(DATA FOR PROCESSING begins)
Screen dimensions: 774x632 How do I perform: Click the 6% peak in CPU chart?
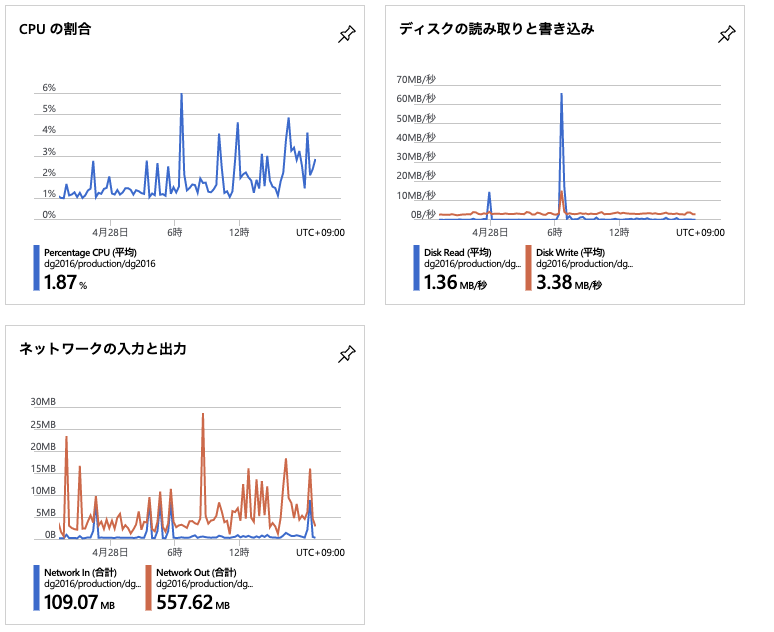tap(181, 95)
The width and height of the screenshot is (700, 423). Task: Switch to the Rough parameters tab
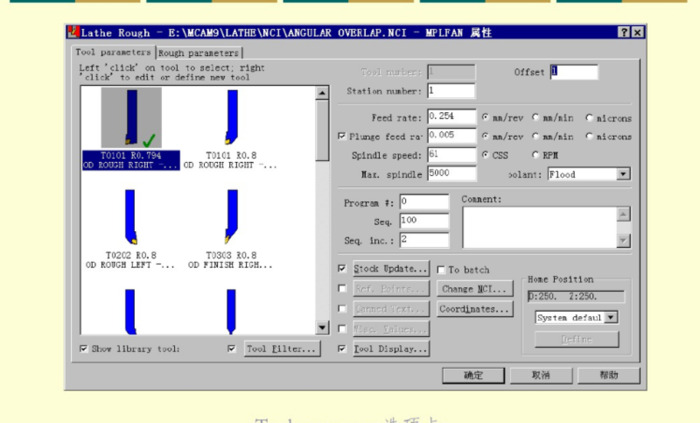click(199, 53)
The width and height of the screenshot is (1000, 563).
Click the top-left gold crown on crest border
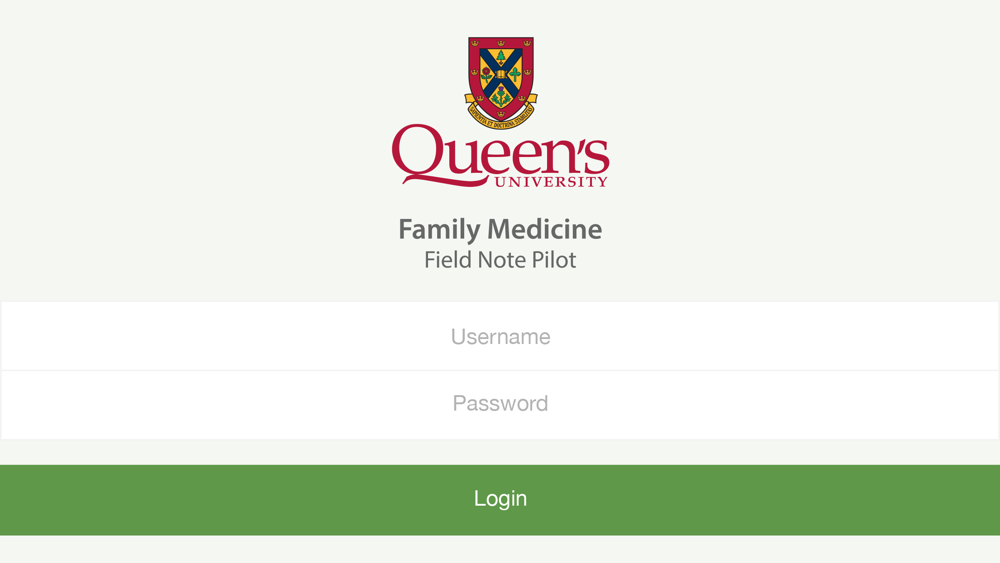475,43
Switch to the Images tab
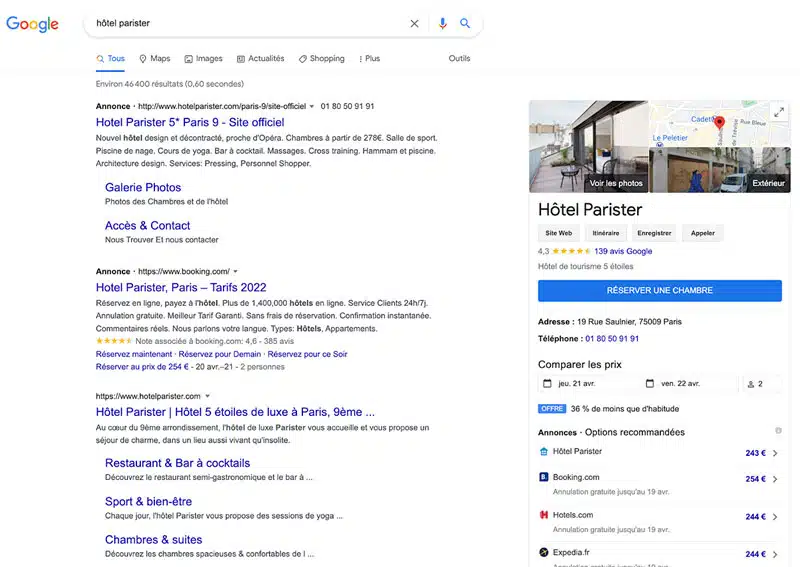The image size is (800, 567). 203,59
(DATA FOR PROCESSING ends)
(DATA FOR PROCESSING begins)
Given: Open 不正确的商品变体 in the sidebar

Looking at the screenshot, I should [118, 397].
(DATA FOR PROCESSING ends)
# [WORK TO BE COMPLETED]
Using the entries above, write out exactly the lines from the one with "Screen dimensions: 774x632" through the one with "The width and height of the screenshot is (1000, 563).", ends included. Leave out any pictures.

# [TASK ANSWER]
Screen dimensions: 774x632 How do I perform: Click the 6% peak in CPU chart?
tap(181, 95)
The width and height of the screenshot is (700, 423). Task: Switch to the Rough parameters tab
click(199, 53)
The width and height of the screenshot is (1000, 563).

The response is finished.